During the class discussion on biopolitics, I couldn’t help but consider the ways in which my own life has been (and continues to be) impacted by various manifestations of this phenomenon. Granted, everyone’s experience has been colored in some way by biopolitical mechanisms, but the feeling of extreme discomfort doesn’t lessen simply because I’m not (for once) a minority in dealing with it. In fact, that probably makes things worse…
Anyway, I began to examine a situation that hits extremely close to home for me through the lens of biopolitics and categories of existence (i.e. Bios vs. Zoe). To make a long and complicated story short, the Fair Labor Standards Act (FLSA) of 1938 mandates that a federal minimum wage be paid to all employed persons. Sounds great, right? Except for a small section that exempts workers with disabilities from this privilege. So, today (in 2012!) there are at least 300,000 American workers being paid on a piecework (what is this, the 1800’s?) basis, making as low as $00.16 per hour.

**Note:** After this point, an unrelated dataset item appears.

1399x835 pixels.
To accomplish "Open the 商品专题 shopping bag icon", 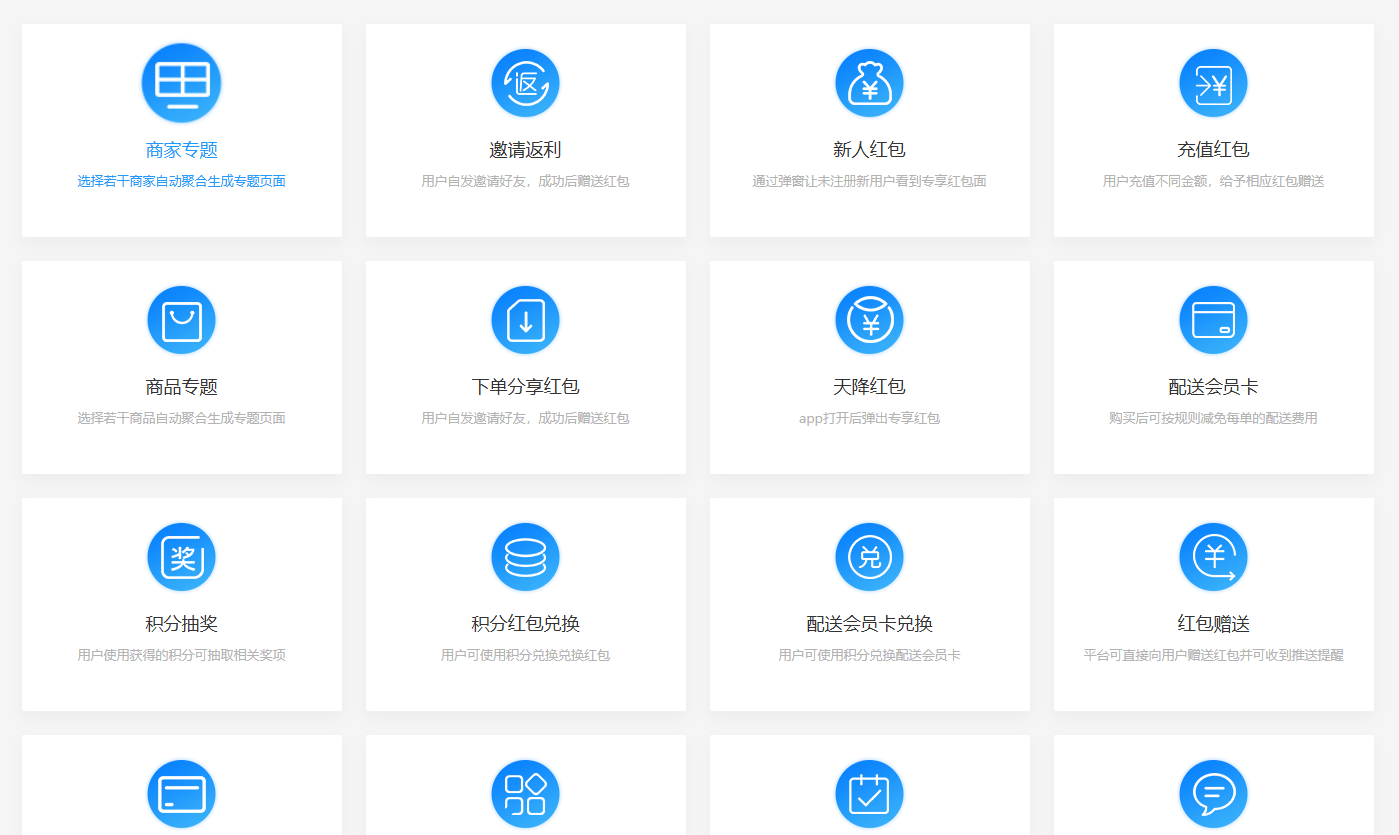I will 181,320.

(We’re so worried about sweatshops in foreign countries, yet we’re blind to the ones thriving in our own back yard.)
The fact that the corporations taking advantage of this legislation are using the bodies of their employees as a means to their financial and political end is disturbing. On the surface, this is simple discrimination. But on a deeper level, it is a demonstration of an unfortunate move on the Bios/Zoe spectrum for all disabled individuals. By manipulating the bodies of workers with disabilities, these companies are facilitating their employees’ status as second-class citizens. Not to equate this practice with the concentration/labor camps discussed by Agamben, but I can’t help but find striking similarities. These employees are forced to work for less than minimum wage because they need a job and have no other choice. Of course, nobody has a free pick of any job they’d like, but at least every other American citizen has the guarantee of $7.40 an hour.
Some people worry that changing this practice will force companies operating under this exemption to close, and thus cause their employees to have no job at all. However, there are many companies that qualify for this exemption yet do not take advantage of their employees in this way. It turns out that these companies are thriving, even in the current economy. Further, regardless of the debate on the well-being of these businesses, even the rude, unsanitary, and incompetent guy at McDonald’s is guaranteed minimum wage! (not a stab at food service employees, just playing on stereotypes to make a point 🙂
So, I spent last week in Washington, D.C. meeting with congressmen and trying to get the Fair Wages for Workers with Disabilities Act (HR 3086) passed. And while I appreciate that I can do this, it is telling that I had to spend the week asking the government to grant me autonomy over my own body.